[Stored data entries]
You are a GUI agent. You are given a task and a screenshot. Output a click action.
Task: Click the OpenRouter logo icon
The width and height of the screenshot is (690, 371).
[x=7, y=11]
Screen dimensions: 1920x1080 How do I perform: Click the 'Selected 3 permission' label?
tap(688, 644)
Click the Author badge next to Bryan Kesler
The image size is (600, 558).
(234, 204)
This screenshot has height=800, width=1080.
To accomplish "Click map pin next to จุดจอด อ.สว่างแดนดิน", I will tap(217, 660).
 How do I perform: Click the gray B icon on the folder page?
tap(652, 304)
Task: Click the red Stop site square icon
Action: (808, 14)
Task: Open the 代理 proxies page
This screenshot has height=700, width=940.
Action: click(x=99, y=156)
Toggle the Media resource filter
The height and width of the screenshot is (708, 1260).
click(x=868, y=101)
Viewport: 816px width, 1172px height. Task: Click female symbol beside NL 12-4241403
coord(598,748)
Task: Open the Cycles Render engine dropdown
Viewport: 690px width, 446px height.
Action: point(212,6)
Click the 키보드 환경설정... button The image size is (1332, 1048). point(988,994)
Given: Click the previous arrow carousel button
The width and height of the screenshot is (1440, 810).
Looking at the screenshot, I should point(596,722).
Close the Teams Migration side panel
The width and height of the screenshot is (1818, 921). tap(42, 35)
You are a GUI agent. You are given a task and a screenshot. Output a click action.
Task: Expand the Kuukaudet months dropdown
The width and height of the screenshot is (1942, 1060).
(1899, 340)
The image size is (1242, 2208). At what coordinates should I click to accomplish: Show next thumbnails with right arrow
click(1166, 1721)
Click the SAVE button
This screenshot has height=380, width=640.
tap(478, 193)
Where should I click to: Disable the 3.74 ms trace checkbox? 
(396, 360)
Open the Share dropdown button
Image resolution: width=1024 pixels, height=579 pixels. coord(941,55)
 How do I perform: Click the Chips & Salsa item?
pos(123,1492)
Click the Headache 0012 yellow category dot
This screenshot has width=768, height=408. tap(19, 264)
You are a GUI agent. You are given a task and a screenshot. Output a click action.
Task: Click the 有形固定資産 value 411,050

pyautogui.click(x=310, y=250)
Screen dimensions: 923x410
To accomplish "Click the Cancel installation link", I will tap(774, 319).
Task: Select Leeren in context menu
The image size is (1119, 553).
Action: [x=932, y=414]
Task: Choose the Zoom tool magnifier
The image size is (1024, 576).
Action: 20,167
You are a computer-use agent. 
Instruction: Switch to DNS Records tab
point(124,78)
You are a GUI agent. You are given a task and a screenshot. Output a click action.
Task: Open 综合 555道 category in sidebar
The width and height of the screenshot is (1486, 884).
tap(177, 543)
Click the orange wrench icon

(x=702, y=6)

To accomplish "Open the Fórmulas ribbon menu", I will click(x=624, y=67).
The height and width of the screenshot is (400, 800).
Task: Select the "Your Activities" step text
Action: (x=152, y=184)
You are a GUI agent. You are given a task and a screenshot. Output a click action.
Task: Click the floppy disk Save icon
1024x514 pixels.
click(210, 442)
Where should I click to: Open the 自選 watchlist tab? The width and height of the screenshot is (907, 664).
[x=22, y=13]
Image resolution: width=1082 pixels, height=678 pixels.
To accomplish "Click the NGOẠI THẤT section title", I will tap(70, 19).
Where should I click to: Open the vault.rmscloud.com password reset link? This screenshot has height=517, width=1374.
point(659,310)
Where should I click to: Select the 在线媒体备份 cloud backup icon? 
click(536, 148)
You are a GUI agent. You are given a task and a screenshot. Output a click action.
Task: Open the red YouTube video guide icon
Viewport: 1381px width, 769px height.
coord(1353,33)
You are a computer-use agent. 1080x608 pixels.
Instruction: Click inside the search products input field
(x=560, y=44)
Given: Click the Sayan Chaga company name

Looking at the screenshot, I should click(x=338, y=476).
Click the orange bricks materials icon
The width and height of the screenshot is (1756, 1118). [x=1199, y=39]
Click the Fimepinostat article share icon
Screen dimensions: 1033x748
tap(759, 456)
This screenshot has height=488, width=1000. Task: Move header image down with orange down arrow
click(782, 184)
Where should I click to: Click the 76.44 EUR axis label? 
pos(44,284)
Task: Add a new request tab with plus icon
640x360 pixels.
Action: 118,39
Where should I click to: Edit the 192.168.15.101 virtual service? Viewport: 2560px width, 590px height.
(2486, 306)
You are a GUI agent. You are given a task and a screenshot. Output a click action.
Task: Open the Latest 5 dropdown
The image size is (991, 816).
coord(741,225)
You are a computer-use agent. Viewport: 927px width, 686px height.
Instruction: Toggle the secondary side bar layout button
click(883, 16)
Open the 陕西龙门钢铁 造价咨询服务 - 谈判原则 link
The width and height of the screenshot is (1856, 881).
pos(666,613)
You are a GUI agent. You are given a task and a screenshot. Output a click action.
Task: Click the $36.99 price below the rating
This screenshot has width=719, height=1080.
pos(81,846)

▸ **Exercise goal**: Return each line of the data exactly as written above.

▸ **Answer area**:
You are a GUI agent. You are given a task and a screenshot. Output a click action.
Task: Click the OpenRouter logo icon
The width and height of the screenshot is (690, 371).
[x=7, y=11]
Screen dimensions: 1920x1080 How do I perform: Click the 'Selected 3 permission' label?
tap(688, 644)
Click the Author badge next to Bryan Kesler
The image size is (600, 558).
(234, 204)
This screenshot has height=800, width=1080.
To accomplish "Click map pin next to จุดจอด อ.สว่างแดนดิน", I will tap(217, 660).
 How do I perform: Click the gray B icon on the folder page?
tap(652, 304)
Task: Click the red Stop site square icon
Action: (808, 14)
Task: Open the 代理 proxies page
This screenshot has height=700, width=940.
Action: click(x=99, y=156)
Toggle the Media resource filter
The height and width of the screenshot is (708, 1260).
click(x=868, y=101)
Viewport: 816px width, 1172px height. Task: Click female symbol beside NL 12-4241403
coord(598,748)
Task: Open the Cycles Render engine dropdown
Viewport: 690px width, 446px height.
Action: point(212,6)
Click the 키보드 환경설정... button The image size is (1332, 1048). point(988,994)
Given: Click the previous arrow carousel button
The width and height of the screenshot is (1440, 810).
Looking at the screenshot, I should point(596,722).
Close the Teams Migration side panel
The width and height of the screenshot is (1818, 921). tap(42, 35)
You are a GUI agent. You are given a task and a screenshot. Output a click action.
Task: Expand the Kuukaudet months dropdown
The width and height of the screenshot is (1942, 1060).
(1899, 340)
The image size is (1242, 2208). At what coordinates should I click to accomplish: Show next thumbnails with right arrow
click(1166, 1721)
Click the SAVE button
This screenshot has height=380, width=640.
tap(478, 193)
Where should I click to: Disable the 3.74 ms trace checkbox? 
(396, 360)
Open the Share dropdown button
Image resolution: width=1024 pixels, height=579 pixels. coord(941,55)
 How do I perform: Click the Chips & Salsa item?
pos(123,1492)
Click the Headache 0012 yellow category dot
This screenshot has width=768, height=408. tap(19, 264)
You are a GUI agent. You are given a task and a screenshot. Output a click action.
Task: Click the 有形固定資産 value 411,050

pyautogui.click(x=310, y=250)
Screen dimensions: 923x410
To accomplish "Click the Cancel installation link", I will tap(774, 319).
Task: Select Leeren in context menu
The image size is (1119, 553).
Action: [x=932, y=414]
Task: Choose the Zoom tool magnifier
The image size is (1024, 576).
Action: 20,167
You are a computer-use agent. 
Instruction: Switch to DNS Records tab
point(124,78)
You are a GUI agent. You are given a task and a screenshot. Output a click action.
Task: Open 综合 555道 category in sidebar
The width and height of the screenshot is (1486, 884).
tap(177, 543)
Click the orange wrench icon

(x=702, y=6)

To accomplish "Open the Fórmulas ribbon menu", I will click(x=624, y=67).
The height and width of the screenshot is (400, 800).
Task: Select the "Your Activities" step text
Action: (x=152, y=184)
You are a GUI agent. You are given a task and a screenshot. Output a click action.
Task: Click the floppy disk Save icon
1024x514 pixels.
click(210, 442)
Where should I click to: Open the 自選 watchlist tab? The width and height of the screenshot is (907, 664).
[x=22, y=13]
Image resolution: width=1082 pixels, height=678 pixels.
To accomplish "Click the NGOẠI THẤT section title", I will tap(70, 19).
Where should I click to: Open the vault.rmscloud.com password reset link? This screenshot has height=517, width=1374.
point(659,310)
Where should I click to: Select the 在线媒体备份 cloud backup icon? 
click(536, 148)
You are a GUI agent. You are given a task and a screenshot. Output a click action.
Task: Open the red YouTube video guide icon
Viewport: 1381px width, 769px height.
coord(1353,33)
You are a computer-use agent. 1080x608 pixels.
Instruction: Click inside the search products input field
(x=560, y=44)
Given: Click the Sayan Chaga company name

Looking at the screenshot, I should click(x=338, y=476).
Click the orange bricks materials icon
The width and height of the screenshot is (1756, 1118). [x=1199, y=39]
Click the Fimepinostat article share icon
Screen dimensions: 1033x748
tap(759, 456)
This screenshot has height=488, width=1000. Task: Move header image down with orange down arrow
click(782, 184)
Where should I click to: Click the 76.44 EUR axis label? 
pos(44,284)
Task: Add a new request tab with plus icon
640x360 pixels.
Action: 118,39
Where should I click to: Edit the 192.168.15.101 virtual service? Viewport: 2560px width, 590px height.
(2486, 306)
You are a GUI agent. You are given a task and a screenshot. Output a click action.
Task: Open the Latest 5 dropdown
The image size is (991, 816).
coord(741,225)
You are a computer-use agent. Viewport: 927px width, 686px height.
Instruction: Toggle the secondary side bar layout button
click(883, 16)
Open the 陕西龙门钢铁 造价咨询服务 - 谈判原则 link
The width and height of the screenshot is (1856, 881).
pos(666,613)
You are a GUI agent. You are given a task and a screenshot. Output a click action.
Task: Click the $36.99 price below the rating
This screenshot has width=719, height=1080.
pos(81,846)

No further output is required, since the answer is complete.